И вот она, Надёнка, тятеньке больше всех снох казалась! Глазки-то – приветны. Да ище церковны книжки по праздникам сидит-читат: хорошего роду. Надёнка… Она всем читат, а все дети лунёвски вкруг неё допоздна сидят-стоят: слушыют. Про святых мучениц, бывало. Про память болярыни Феодосьи и княгини Овдокеи, сестры ея. Уморённых гладом за веру во Христа… Сами уж в рубашонках холщовых стоят, глаза трут, а спать-то сё не ложатся. Младенчики – и то окыл неё, бывало, грудются. Ище глупеньки-неразумны – а тожа: с ней. Как правдышны, слушыют…
Читат им, бывало, да гребень сё поправлят: то один, а то другой. Надёнка-то. Косы-то – тижёлы…
Ну, одно не так: обидчива больно! Беда… Маненько неприветно на неё глянул, тут жа подбородок-от задрожит. И – раз: в сторону сё уйдёт, Надёнка. В сторону утвернётся-уйдёт да перживат-моргат. Слёз своех не казала… А там уж опять – смеётся: отходчива. И уж злом сроду не помянет! И на маманьку Овдокею не пожаловатся – сроду: сердца-то ни на кого не держала… Вот, тятька её в обиду и не давал!

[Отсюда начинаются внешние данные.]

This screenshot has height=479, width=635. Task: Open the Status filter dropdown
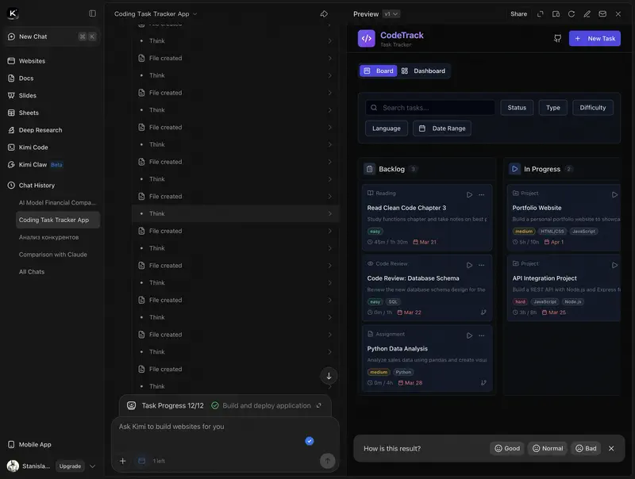[x=517, y=107]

Жалел.
Он ведь всем нам, тятенька, ище когда наказывал:
– Из Пошонцовского роду умного – девков-то берите! А дурочков – другем парням оставьте. Пускай оне с дурами всю жизню и разбираются, и воду в ступе – пускай оне с ними напару зря толкут: спорют да дёрутся, да друг на дружку дуются. Пускай другея с дурами всю жизню тягаются, а не вы!
Я и послушалси, знашь. И в Эриванском его величества гренадёрским полку после свадьбы – служил. Надёнка-то молоденька сё в снохах ждала. Письмы ночью писала, да на почтву их утром носила-бегала: как жа!
И вот, тятенька наш Иван Иваныч на торговлю с возом, в Балаков ай в Вольск, не Ивана, старшего отправлял. Не меня, второго. И не Вашку нашего. А сё – Томку. Больно Томка удачливай-лёгкай, раз-два – и расторгуется. И сё – с барышом хорошим домой, весёлай, возвернётся!.. Удачливай.
Вот, знашь, всю зиму мы, сыновья, в мазанке кожи квасим, выделывам, да шлеи-уздечки режем-шьём, кнуты осьмигранны цыганыским узором крепки-тугея плетём – в мазанке, знашь. В ней уж не жили, а два чана сразу под кожи поставили, с крышкими тугеми… А март маненько проклюнулси – знай воз нагружам. Ну и Томка щас собралси – подпоясалси, на Миколу помолилси – у тятеньки благословилси, баул подхватил и – за вожжи: шорнай товар, зерно ли на базар через Шиковку повёз.
В гору-то идёт – шапка набекрень, да на лошадей токо посвистыват, знашь, вожжями-то поигрыват. А под гору – уж на сани вспрыгнул: едет – на эфеси-ножки-свеси – ищё веселей!..
А как токо возвернулси, всем детям сразу узол на сундук кидат. А в узлу – кому пряник, кому орех грецкай, кому глиняна свистулька: разбирайте!
– Заяц из лесу прислал – передать вам наказывал! Прям на дорогу с гостинцыми и выскочил. В кустах сё караулил-сидел, давно уж дожидалси!
Ну и все подарки были – от зайца из лесу, у детей у наших. Вот как их заяц лесной любил – не забывал.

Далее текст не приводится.